BRAF, a target in melanoma: implications for solid tumor drug development

Abstract

The successful translation of therapies targeting signal-transduction pathways that are activated by oncogenes has provided a model for molecularly targeted therapy, and the identification of mutations in v-raf murine sarcoma viral oncogene homolog B1 (BRAF), a serine/threonine kinase, has turned the attention of the melanoma field toward this concept. The current review indicated that BRAF represents an important target in cancer, in part because it is present in 7% of all cancers and also because it represents the first intracellular signaling molecule that is activated by point mutations for which single-agent therapy appears to have efficacy. Therapy for advanced melanoma has progressed slowly over the past 3 decades, although significant advances have been made in other cancers with the application of cytotoxic chemotherapy and targeted therapies. However, in melanoma, cytotoxic chemotherapies have severe limits, chemotherapy does not convincingly improve on the natural history of metastatic disease and has no role in the adjuvant setting, and cytokine therapy may have a niche in both the adjuvant and metastatic settings but confers only a modest benefit to a small proportion of patients at the cost of severe toxicity.

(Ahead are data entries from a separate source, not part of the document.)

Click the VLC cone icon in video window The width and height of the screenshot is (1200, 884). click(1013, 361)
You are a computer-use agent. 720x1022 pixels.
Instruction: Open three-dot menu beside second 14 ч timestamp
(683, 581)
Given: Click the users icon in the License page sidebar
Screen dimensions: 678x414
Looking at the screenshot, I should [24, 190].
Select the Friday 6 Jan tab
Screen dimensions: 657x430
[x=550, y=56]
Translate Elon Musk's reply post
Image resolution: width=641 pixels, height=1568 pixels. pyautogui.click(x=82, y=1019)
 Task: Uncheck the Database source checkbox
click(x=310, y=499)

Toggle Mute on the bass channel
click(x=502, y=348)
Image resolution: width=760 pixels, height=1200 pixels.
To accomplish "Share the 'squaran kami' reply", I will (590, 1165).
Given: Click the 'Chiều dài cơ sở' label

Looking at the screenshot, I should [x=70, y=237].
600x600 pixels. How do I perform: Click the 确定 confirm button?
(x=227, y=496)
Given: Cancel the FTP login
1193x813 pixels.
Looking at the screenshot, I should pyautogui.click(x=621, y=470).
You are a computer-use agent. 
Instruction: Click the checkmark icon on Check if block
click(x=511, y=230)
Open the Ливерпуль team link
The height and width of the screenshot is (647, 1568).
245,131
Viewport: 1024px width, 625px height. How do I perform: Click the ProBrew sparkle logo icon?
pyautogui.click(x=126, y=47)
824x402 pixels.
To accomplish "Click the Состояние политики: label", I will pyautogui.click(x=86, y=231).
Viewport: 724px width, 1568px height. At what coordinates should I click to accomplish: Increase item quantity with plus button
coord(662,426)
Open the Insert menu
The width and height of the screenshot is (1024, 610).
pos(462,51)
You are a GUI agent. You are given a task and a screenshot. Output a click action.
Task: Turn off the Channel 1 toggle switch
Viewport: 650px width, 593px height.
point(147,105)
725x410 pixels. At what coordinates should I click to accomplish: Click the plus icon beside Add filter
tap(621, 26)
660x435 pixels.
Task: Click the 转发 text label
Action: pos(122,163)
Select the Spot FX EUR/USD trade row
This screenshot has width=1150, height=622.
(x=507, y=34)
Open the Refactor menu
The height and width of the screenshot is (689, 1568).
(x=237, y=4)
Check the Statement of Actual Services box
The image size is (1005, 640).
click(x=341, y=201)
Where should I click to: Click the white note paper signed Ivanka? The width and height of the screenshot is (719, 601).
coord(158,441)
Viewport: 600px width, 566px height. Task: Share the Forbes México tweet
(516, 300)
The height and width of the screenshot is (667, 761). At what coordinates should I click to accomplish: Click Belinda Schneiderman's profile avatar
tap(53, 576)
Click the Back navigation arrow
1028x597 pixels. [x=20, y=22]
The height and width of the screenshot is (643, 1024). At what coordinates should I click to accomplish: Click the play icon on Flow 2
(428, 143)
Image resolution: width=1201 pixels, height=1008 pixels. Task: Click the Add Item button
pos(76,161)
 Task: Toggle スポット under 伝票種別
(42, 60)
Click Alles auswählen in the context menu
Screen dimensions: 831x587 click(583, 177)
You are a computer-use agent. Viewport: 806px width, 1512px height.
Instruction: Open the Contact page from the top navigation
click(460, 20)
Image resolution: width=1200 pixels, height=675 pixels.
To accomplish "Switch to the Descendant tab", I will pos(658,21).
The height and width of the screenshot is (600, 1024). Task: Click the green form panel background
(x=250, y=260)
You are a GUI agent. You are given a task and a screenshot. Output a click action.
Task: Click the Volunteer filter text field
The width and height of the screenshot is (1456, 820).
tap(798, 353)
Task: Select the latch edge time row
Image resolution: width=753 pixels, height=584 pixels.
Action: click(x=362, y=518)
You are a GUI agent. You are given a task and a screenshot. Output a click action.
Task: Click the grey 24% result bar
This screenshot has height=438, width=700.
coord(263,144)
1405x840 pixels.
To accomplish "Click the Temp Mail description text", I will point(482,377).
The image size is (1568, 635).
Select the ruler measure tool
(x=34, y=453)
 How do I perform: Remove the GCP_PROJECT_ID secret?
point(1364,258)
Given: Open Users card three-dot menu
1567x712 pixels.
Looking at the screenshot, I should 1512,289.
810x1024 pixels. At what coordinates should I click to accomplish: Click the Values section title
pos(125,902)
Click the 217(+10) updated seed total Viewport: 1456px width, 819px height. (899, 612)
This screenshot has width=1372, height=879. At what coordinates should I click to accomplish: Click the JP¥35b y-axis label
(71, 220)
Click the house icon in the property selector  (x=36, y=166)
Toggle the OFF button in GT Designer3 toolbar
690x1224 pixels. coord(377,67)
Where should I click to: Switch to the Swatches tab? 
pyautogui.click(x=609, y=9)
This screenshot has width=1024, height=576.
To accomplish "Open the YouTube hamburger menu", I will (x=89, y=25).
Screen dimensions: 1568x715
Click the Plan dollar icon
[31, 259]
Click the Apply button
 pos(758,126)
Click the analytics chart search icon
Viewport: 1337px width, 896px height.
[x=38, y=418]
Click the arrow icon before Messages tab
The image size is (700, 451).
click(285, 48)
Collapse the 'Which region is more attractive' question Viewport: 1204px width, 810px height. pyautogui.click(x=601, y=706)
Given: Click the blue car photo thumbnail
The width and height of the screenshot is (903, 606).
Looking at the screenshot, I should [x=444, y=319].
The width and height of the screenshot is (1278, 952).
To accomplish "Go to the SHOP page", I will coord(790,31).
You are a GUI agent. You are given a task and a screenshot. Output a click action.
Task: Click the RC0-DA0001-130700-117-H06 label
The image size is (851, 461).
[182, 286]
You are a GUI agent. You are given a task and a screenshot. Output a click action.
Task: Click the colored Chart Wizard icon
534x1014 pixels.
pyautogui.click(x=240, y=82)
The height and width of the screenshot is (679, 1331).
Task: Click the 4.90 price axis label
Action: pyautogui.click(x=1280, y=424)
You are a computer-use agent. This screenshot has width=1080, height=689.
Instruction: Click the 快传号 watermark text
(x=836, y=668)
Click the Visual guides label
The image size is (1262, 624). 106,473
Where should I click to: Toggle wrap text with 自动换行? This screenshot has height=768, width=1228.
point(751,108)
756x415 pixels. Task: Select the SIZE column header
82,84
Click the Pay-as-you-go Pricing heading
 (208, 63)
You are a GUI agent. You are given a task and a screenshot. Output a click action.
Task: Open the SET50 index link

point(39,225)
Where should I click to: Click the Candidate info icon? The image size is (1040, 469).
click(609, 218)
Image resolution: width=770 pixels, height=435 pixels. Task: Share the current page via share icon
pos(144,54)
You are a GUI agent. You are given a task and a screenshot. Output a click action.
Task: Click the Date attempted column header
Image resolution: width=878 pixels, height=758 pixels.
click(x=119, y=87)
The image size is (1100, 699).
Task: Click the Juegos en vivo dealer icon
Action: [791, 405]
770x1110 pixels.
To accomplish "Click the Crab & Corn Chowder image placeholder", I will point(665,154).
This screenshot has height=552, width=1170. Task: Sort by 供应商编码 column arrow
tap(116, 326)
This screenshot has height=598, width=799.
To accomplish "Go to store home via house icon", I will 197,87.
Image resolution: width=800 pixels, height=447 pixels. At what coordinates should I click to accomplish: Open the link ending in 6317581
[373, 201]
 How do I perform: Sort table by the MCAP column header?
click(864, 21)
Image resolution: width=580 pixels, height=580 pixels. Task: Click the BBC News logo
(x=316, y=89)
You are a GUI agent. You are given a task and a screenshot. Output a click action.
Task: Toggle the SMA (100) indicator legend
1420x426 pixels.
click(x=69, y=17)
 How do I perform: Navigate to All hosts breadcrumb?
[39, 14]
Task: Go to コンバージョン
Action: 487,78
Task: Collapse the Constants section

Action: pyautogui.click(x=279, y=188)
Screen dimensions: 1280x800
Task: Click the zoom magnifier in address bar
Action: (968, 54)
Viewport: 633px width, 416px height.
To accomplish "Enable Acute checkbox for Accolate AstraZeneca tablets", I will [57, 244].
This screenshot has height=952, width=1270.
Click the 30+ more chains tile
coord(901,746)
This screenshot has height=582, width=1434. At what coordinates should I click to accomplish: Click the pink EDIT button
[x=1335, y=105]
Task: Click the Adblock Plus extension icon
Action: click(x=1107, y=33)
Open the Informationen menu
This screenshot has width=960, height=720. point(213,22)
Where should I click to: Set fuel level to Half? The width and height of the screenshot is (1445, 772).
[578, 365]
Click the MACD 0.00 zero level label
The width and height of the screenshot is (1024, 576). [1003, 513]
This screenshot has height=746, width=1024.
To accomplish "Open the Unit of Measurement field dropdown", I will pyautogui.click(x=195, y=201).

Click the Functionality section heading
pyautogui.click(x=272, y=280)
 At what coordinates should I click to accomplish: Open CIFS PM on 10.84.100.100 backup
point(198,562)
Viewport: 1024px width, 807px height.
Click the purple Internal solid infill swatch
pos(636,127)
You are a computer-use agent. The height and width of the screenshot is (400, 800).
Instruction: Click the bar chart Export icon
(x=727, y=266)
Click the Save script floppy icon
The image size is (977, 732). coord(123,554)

Thus, there are few other cancers in which completely novel therapies are so highly prioritized in clinical research. Understanding network of signal-transduction pathways and how that network may adapt to BRAF inhibition or mitogen-activated protein kinase kinase inhibition will point to the next generation of clinical trials investigating rational combination regimens. The current investigations in melanoma will create a set of hypotheses to be tested in each cancer that harbors BRAF mutations.